What is RRAM and how does dorsaVi use it in Physical AI hardware?

RRAM, or Resistive Random-Access Memory, stores data by switching between electrical resistance states and is being developed by dorsaVi as a near-sensor memory layer for Physical AI systems — enabling robots, wearables, and autonomous machines to retain and act on data locally without cloud dependency.

What is dorsaVi's RRAM energy benchmarking study actually measuring?

The study is generating device-level electrical measurements of dorsaVi's engineered RRAM structures to quantify the energy required to update memory states, establishing an initial performance benchmark that will feed into subsequent evaluation using the company's RRAM Validation Chip.

What comes after the RRAM energy benchmarking study for dorsaVi?

Results from the energy benchmarking work are intended to provide an input for evaluation using dorsaVi's RRAM Validation Chip, which will extend the program towards array-level operation, CMOS integration, and future Compute-in-Memory assessment, alongside reliability and workload-level evaluation.

Has dorsaVi's RRAM been tested for use in automotive or high-temperature environments?

Yes — parallel thermal stability testing against AEC-Q100 automotive-grade methodology has confirmed fully reversible RRAM cell behaviour at temperatures up to 150°C across all test points, a standard relevant to automotive and industrial Physical AI applications.

What Physical AI markets is dorsaVi's RRAM technology targeting?

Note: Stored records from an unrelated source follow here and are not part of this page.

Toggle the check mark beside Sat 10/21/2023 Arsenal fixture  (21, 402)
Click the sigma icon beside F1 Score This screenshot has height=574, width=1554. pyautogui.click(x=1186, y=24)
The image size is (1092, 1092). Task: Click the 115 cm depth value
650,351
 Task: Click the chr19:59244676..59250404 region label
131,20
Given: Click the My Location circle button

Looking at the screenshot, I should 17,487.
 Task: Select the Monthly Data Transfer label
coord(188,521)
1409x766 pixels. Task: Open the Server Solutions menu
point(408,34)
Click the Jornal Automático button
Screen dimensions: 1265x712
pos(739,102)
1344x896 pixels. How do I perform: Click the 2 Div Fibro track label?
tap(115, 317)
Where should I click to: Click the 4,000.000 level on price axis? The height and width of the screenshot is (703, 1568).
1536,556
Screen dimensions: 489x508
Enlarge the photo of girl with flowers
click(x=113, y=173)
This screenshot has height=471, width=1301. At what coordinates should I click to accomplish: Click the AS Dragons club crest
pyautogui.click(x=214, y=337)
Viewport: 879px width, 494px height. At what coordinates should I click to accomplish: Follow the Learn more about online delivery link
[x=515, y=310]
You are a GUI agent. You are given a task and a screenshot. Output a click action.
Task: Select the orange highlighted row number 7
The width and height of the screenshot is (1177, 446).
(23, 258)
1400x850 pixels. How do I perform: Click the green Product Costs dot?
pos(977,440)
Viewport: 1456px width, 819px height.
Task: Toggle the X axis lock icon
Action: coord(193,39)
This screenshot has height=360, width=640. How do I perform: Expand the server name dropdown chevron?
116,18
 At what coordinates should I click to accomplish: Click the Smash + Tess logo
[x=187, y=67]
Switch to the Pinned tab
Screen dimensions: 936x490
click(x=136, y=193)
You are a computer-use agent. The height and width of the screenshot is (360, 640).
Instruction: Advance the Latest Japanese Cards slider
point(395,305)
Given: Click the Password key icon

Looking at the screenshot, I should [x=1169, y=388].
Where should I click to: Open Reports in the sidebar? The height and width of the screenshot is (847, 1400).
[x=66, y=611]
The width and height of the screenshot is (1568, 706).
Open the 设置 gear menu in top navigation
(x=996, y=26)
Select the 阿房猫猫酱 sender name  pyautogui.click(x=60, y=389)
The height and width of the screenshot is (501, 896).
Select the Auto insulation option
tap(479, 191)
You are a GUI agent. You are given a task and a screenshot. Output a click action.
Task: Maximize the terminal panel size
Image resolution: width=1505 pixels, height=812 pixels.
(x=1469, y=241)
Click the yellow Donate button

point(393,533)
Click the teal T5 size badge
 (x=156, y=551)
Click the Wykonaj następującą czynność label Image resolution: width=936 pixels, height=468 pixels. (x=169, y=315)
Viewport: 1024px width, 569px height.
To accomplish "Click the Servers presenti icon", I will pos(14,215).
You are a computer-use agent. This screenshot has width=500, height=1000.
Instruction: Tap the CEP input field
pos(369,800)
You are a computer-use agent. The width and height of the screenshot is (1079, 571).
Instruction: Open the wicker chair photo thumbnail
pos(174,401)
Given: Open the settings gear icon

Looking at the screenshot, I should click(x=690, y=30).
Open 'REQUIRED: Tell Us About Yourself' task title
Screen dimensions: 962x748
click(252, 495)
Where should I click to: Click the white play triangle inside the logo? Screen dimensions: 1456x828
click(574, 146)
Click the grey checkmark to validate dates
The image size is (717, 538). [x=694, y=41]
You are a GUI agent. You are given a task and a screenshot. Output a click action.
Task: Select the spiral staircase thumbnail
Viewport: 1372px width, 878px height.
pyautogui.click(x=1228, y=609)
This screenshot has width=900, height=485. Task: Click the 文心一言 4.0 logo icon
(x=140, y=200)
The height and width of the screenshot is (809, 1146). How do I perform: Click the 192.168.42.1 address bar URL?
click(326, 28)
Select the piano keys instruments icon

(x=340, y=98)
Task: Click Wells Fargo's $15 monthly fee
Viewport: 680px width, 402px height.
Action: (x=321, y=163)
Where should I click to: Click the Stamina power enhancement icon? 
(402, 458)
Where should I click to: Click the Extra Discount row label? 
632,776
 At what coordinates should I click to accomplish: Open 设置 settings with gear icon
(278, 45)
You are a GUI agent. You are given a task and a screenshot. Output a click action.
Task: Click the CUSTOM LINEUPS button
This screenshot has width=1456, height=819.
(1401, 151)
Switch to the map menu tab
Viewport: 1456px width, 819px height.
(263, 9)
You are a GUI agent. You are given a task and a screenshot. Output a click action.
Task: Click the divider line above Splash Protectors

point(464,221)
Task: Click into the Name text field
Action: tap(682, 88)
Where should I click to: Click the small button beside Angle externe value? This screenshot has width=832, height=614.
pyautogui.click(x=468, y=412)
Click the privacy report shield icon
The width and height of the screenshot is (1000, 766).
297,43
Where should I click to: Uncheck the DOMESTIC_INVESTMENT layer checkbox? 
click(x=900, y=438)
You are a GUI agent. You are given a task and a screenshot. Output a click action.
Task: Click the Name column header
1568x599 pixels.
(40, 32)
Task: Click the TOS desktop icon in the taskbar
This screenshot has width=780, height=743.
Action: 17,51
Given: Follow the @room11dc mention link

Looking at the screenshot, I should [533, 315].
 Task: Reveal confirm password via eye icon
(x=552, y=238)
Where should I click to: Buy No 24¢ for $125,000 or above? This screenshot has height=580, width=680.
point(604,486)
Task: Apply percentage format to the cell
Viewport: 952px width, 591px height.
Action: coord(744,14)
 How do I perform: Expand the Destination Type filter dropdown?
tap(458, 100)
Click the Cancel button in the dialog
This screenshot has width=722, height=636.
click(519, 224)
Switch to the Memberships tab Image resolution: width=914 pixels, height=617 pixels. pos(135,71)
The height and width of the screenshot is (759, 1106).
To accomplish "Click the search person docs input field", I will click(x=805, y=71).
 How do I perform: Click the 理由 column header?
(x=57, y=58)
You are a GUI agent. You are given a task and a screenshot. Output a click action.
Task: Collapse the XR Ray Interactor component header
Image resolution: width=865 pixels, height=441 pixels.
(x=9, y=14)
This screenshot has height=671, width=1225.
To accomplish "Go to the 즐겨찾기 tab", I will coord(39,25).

dorsaVi has identified advanced robotics, autonomous vehicles, industrial automation, adaptive wearables, drones, and medical and surgical robotics as illustrative application verticals where near-sensor memory efficiency may become increasingly relevant — though these are reference applications, not dorsaVi-developed products.

Josua Ferreira
By Josua Ferreira
Partnership Director
Josua Ferreira holds a Bachelor of Commerce in Marketing and Advertising and brings a background in publication, business development, and ASX market storytelling. He has worked with listed companies across the resource sector and broader market, combining sharp commercial instincts with a genuine commitment to keeping investors informed.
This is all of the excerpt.